# EXERCISE DESCRIPTION
Below are the records; they must be reproduced verbatim.

# TASK DATA
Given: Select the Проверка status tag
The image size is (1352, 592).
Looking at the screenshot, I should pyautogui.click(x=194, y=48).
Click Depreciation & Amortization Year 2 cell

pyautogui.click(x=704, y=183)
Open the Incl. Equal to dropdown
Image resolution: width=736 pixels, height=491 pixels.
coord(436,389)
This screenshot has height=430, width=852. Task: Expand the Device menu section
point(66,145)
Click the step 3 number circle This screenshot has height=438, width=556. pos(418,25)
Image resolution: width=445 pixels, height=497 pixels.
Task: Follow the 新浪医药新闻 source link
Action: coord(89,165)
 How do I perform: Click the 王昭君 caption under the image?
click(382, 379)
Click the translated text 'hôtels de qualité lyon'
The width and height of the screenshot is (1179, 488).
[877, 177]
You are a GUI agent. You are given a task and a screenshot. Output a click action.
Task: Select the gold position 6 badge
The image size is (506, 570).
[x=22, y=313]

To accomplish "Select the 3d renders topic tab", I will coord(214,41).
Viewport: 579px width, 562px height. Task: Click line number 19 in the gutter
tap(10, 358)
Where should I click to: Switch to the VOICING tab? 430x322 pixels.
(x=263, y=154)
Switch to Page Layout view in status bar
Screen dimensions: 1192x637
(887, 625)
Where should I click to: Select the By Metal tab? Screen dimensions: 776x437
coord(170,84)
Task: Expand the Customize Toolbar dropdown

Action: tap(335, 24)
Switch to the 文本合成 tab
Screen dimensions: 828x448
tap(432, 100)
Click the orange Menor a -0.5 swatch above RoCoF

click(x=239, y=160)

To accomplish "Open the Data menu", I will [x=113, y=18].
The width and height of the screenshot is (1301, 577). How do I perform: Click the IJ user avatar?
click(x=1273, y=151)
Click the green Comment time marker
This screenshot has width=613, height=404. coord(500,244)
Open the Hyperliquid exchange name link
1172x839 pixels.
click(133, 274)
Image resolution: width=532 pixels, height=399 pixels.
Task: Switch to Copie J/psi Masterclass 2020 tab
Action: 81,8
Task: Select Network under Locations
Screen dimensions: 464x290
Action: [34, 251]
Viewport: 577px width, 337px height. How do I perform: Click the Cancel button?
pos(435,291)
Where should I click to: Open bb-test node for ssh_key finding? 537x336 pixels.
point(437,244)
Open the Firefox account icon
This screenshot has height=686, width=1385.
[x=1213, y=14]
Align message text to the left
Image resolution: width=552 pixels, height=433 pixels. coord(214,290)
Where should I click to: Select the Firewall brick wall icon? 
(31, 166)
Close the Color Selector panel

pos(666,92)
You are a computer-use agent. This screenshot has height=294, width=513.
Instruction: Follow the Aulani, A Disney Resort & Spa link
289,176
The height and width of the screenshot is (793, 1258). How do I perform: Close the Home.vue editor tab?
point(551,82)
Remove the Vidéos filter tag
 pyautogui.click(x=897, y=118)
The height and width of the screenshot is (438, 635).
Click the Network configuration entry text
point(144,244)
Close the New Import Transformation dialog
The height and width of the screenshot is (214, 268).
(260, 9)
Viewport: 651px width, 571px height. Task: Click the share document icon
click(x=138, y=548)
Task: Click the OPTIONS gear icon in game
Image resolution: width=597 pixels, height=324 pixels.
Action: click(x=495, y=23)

# FINAL ANSWER
Given: Select the Проверка status tag
The image size is (1352, 592).
Looking at the screenshot, I should pyautogui.click(x=194, y=48).
Click Depreciation & Amortization Year 2 cell

pyautogui.click(x=704, y=183)
Open the Incl. Equal to dropdown
Image resolution: width=736 pixels, height=491 pixels.
coord(436,389)
This screenshot has height=430, width=852. Task: Expand the Device menu section
point(66,145)
Click the step 3 number circle This screenshot has height=438, width=556. pos(418,25)
Image resolution: width=445 pixels, height=497 pixels.
Task: Follow the 新浪医药新闻 source link
Action: coord(89,165)
 How do I perform: Click the 王昭君 caption under the image?
click(382, 379)
Click the translated text 'hôtels de qualité lyon'
The width and height of the screenshot is (1179, 488).
[877, 177]
You are a GUI agent. You are given a task and a screenshot. Output a click action.
Task: Select the gold position 6 badge
The image size is (506, 570).
[x=22, y=313]

To accomplish "Select the 3d renders topic tab", I will coord(214,41).
Viewport: 579px width, 562px height. Task: Click line number 19 in the gutter
tap(10, 358)
Where should I click to: Switch to the VOICING tab? 430x322 pixels.
(x=263, y=154)
Switch to Page Layout view in status bar
Screen dimensions: 1192x637
(887, 625)
Where should I click to: Select the By Metal tab? Screen dimensions: 776x437
coord(170,84)
Task: Expand the Customize Toolbar dropdown

Action: tap(335, 24)
Switch to the 文本合成 tab
Screen dimensions: 828x448
tap(432, 100)
Click the orange Menor a -0.5 swatch above RoCoF

click(x=239, y=160)

To accomplish "Open the Data menu", I will [x=113, y=18].
The width and height of the screenshot is (1301, 577). How do I perform: Click the IJ user avatar?
click(x=1273, y=151)
Click the green Comment time marker
This screenshot has width=613, height=404. coord(500,244)
Open the Hyperliquid exchange name link
1172x839 pixels.
click(133, 274)
Image resolution: width=532 pixels, height=399 pixels.
Task: Switch to Copie J/psi Masterclass 2020 tab
Action: 81,8
Task: Select Network under Locations
Screen dimensions: 464x290
Action: [34, 251]
Viewport: 577px width, 337px height. How do I perform: Click the Cancel button?
pos(435,291)
Where should I click to: Open bb-test node for ssh_key finding? 537x336 pixels.
point(437,244)
Open the Firefox account icon
This screenshot has height=686, width=1385.
[x=1213, y=14]
Align message text to the left
Image resolution: width=552 pixels, height=433 pixels. coord(214,290)
Where should I click to: Select the Firewall brick wall icon? 
(31, 166)
Close the Color Selector panel

pos(666,92)
You are a computer-use agent. This screenshot has height=294, width=513.
Instruction: Follow the Aulani, A Disney Resort & Spa link
289,176
The height and width of the screenshot is (793, 1258). How do I perform: Close the Home.vue editor tab?
point(551,82)
Remove the Vidéos filter tag
 pyautogui.click(x=897, y=118)
The height and width of the screenshot is (438, 635).
Click the Network configuration entry text
point(144,244)
Close the New Import Transformation dialog
The height and width of the screenshot is (214, 268).
(260, 9)
Viewport: 651px width, 571px height. Task: Click the share document icon
click(x=138, y=548)
Task: Click the OPTIONS gear icon in game
Image resolution: width=597 pixels, height=324 pixels.
Action: click(x=495, y=23)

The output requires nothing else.